Le délibéré a été renvoyé au vendredi 21 juillet prochain. Compte tenu du manque de salle et des vacances judiciaires qui démarrent ce samedi 1 juillet, le tribunal correctionnel de Ouagadougou voulait évacuer les débats de cette affaire ce jeudi 29 juin 2017.
Volonté qui a amené les différentes parties à continuer les débats, débutés à 8 heures, jusqu’à 1 h 15 du matin de ce vendredi. Après l’écoute d’un témoin, le tribunal a donné la parole aux avocats pour leurs plaidoiries et au parquet pour sa réquisition.
Les avocats de la banque constituée partie civile ont démarré l’étape des plaidoiries. Me Pros- per Farama et Me Issa Diallo ont tour à tour tenté de démontrer la culpabilité des 14 prévenus. Pour ces derniers, il y aurait assez d’éléments dans le dossier qui prouvent que les accusés sont effectivement coupables des faits à eux reprochés à savoir la complicité de falsification de documents informatisés, la complicité d’escroquerie et de recel. Pour cela donc, au plan pénal ils ont demandé au tribunal de suivre la requête du procureur.
Sur le plan civil, ils ont demandé la somme de 250 millions de F CFA à payer solidairement entre les accusés pour le préjudice subi par la banque. Ils ont aussi réclamé le payement de 10 millions au titre du remboursement des frais engendrés par le procès et le remboursement des différentes sommes déjà retirées dans les comptes CBAO par les prévenus.
A la suite de la partie civile, le tribunal a donné la parole au procureur du Faso pour sa réquisition. Pour ce dernier, les accusés « sont tous coupables » au regard des preuves et du dé- roulé des faits. Par conséquent, estimant que les faits « sont assez graves », il a requis 5 ans de prison ferme contre chacun des accusés et une amende de 1,5 million de FCFA par personne. A l’issue de cela, place a été donnée aux avocats des prévenus pour leur plaidoiries.
Débutée vers 17 heures, c’est à 00h 32 qu’ont pris fin les différentes plaidoiries des conseils de la défense. Tour à tour, chaque avocat a tenté de démonter les arguments et les indices de l’accusation.

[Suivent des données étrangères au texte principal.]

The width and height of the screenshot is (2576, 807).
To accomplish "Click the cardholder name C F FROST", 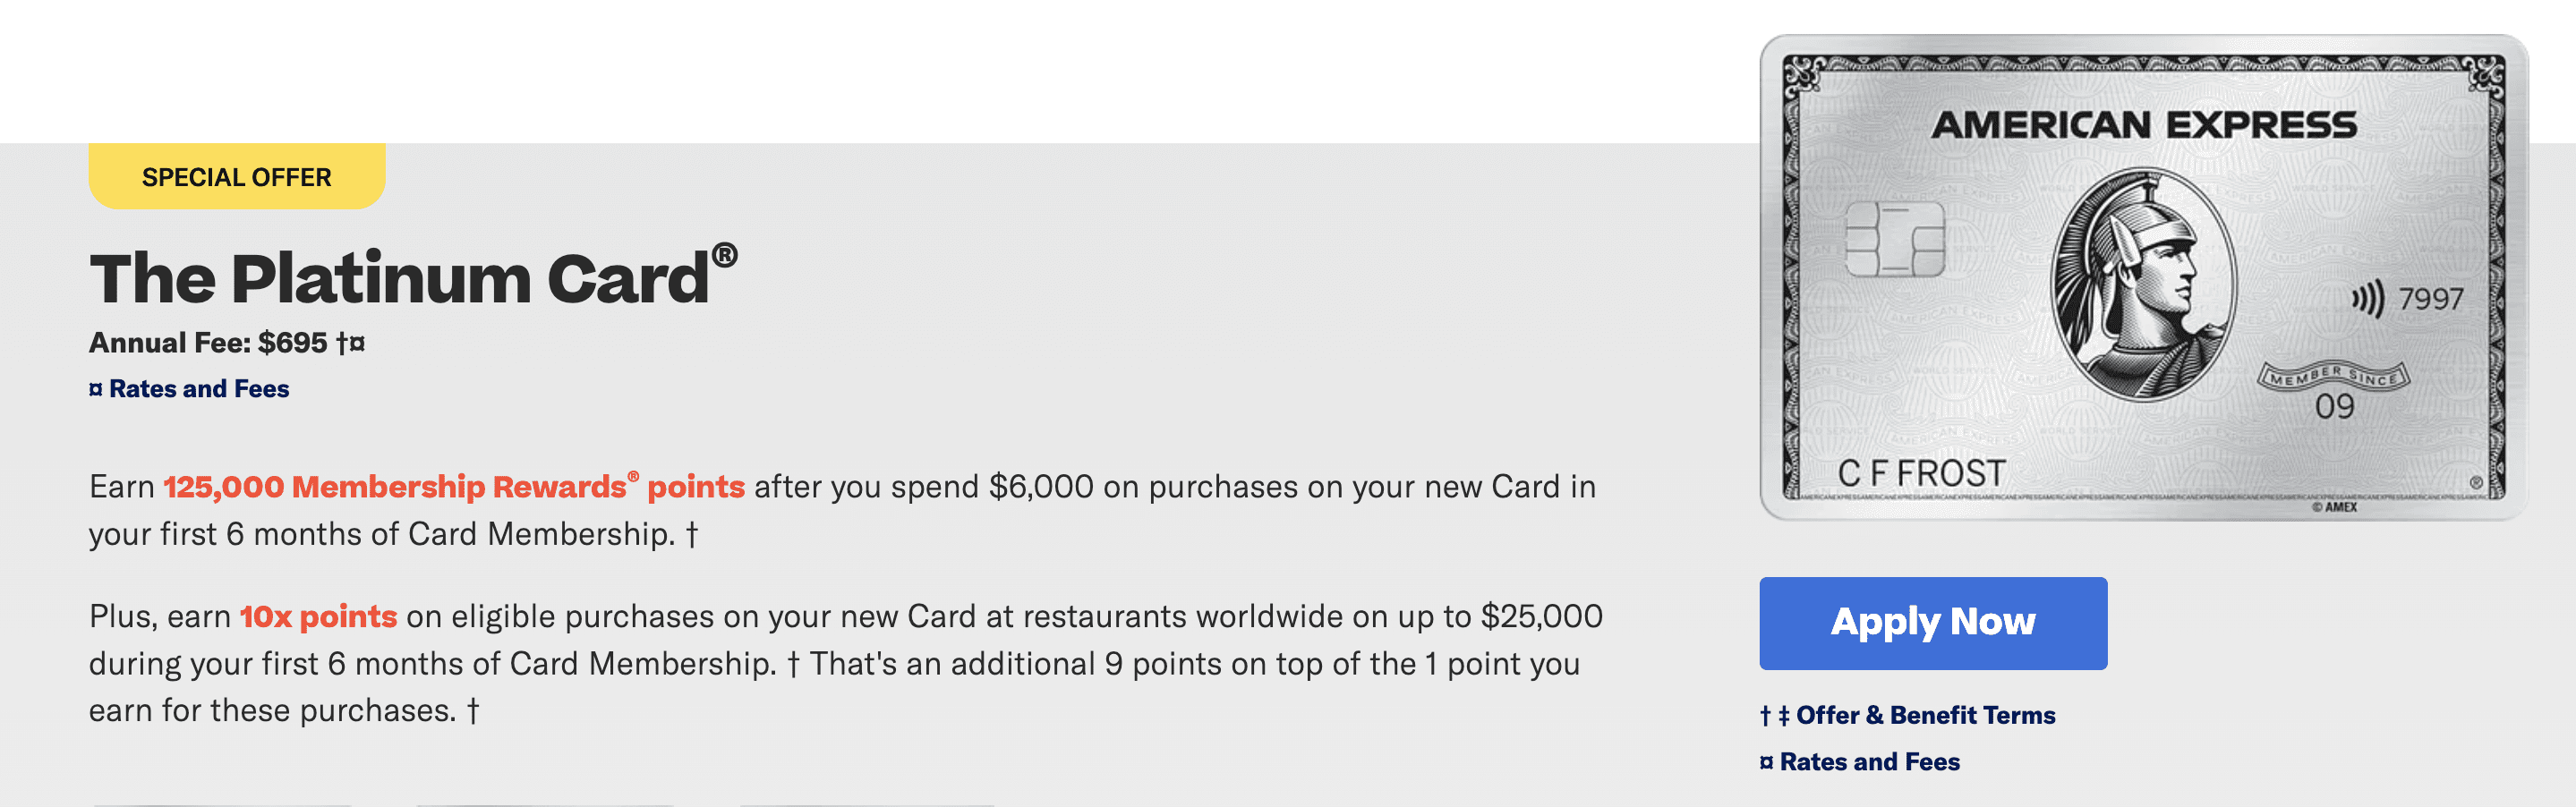I will [x=1921, y=473].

Pour eux, il est inadmissible que l’on puisse condamner des gens sur la simple base d’indice et sans preuve apparente. Ils ont tous demandé la relaxe de leurs clients pour infraction non constituée pour certains et pour bénéfice du doute pour d’autres. Aussi, certains avocats ont demandé le sursis au cas où le tribunal viendrait « malgré tout » à reconnaitre la culpabilité de leurs clients.

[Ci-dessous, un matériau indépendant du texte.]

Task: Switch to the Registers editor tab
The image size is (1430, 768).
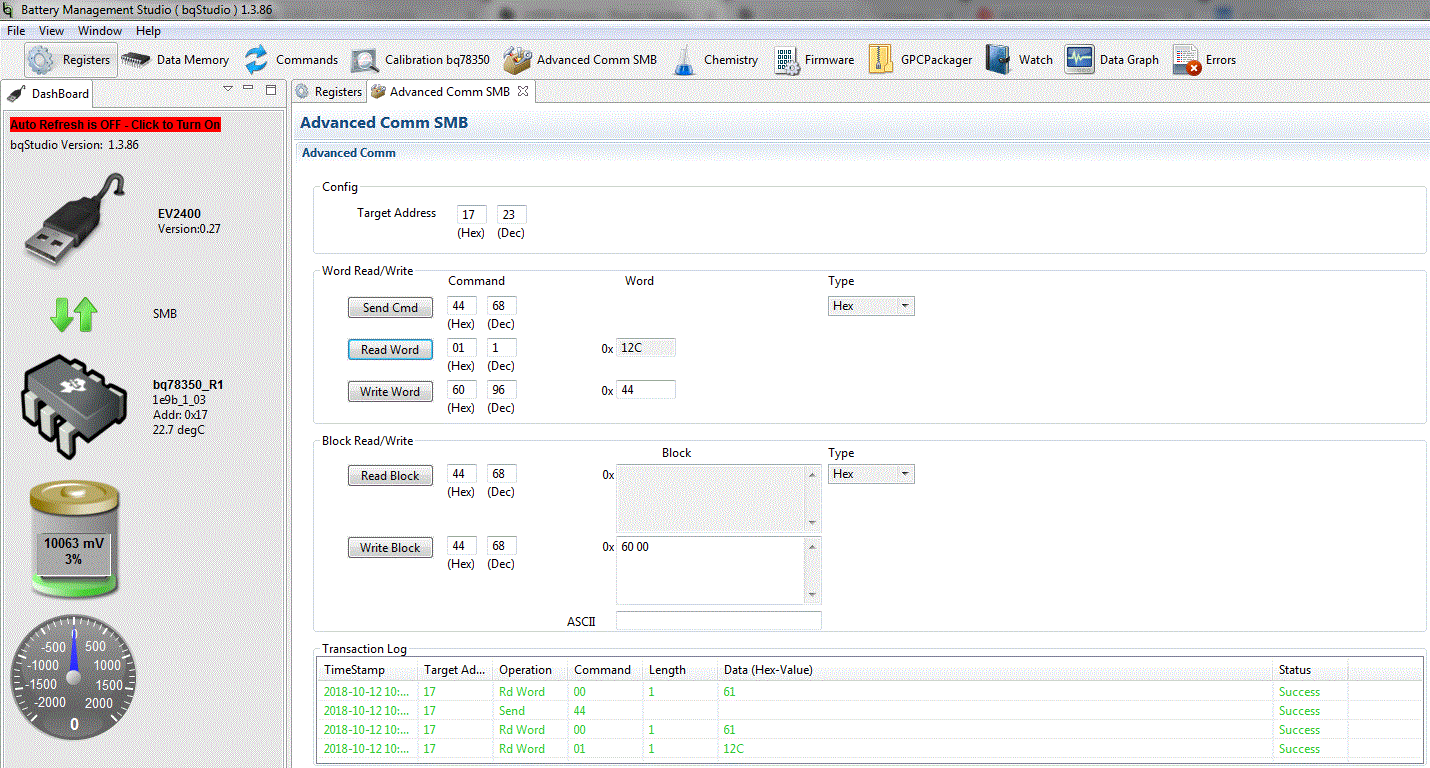Action: pos(329,91)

En sus, Me Mamadou Keïta, l’un des avocats de Sayouba Zidwemba allias Will Télécom, a de- mandé au tribunal le rejet de la constitution de partie civile de la banque CBAO car ladite banque a déjà entamé une procédure au niveau de tribunal de commerce.
A l’issue des plaidoiries de la défense, le tribunal a écouté individuellement chaque prévenu. Ils ont une fois de plus clamé leur innocence tout en demandant aux trois juges de les acquitter afin qu’ils reprennent leurs activités restées en suspens depuis leur incarcération à la maison d’arrêt depuis quatre mois.

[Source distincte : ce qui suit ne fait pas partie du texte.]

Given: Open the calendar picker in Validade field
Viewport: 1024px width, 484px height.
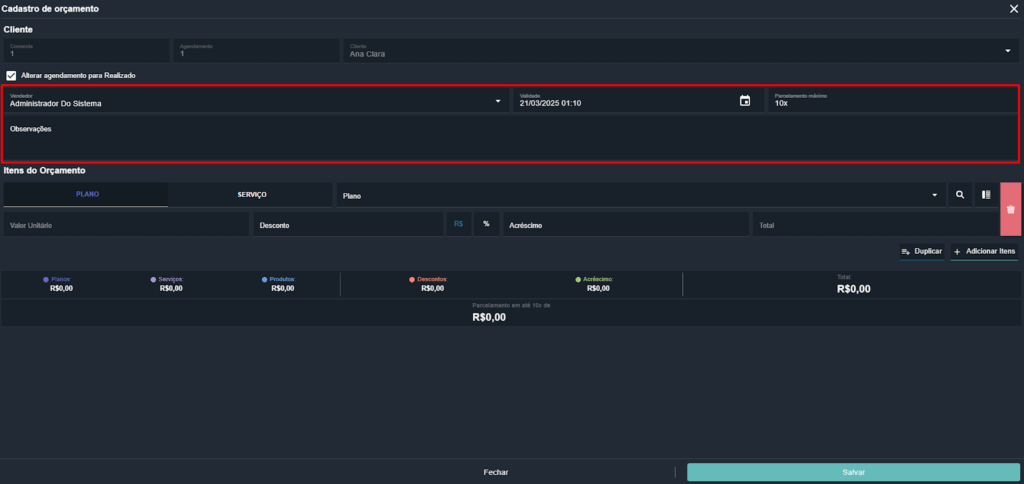Looking at the screenshot, I should [744, 101].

Après l’écoute des différents accusés, le tribunal a décidé de renvoyer le délibéré pour le vendredi 21 juillet prochain. C’est à cette date donc que l’ensemble des prévenus seront situés sur leur sort. L’audience a été levée à une 1 heures 15 ce vendredi.
Me Issa Diallo, avocat de la banque, espère que la culpabilité des prévenus sera reconnue par le tribunal à cette date : « Je suis pour le fait qu’on les retienne dans les liens de la prévention en les déclarant coupable en les condamnant. C’est le tribunal qui décide de la peine souverainement et je souhaite qu’ils soient condamnés ».
Pour Me Christophe Birba, l’un des avocats de la défense, aucun élément apporté, tant par le parquet que la partie civile, ne prouve la culpabilité des prévenus. Par conséquent, il espère que le 21 juillet prochain, ils seront relaxés pour infractions non constituées : « Nous pensons très humblement avoir démonté les indices que l’accusation avait apporté pour soutenir que les infractions reprochées étaient constituées. Nous sommes confiants et nous espérons que le 21 juillet 2017, ils vont regagner leurs familles ».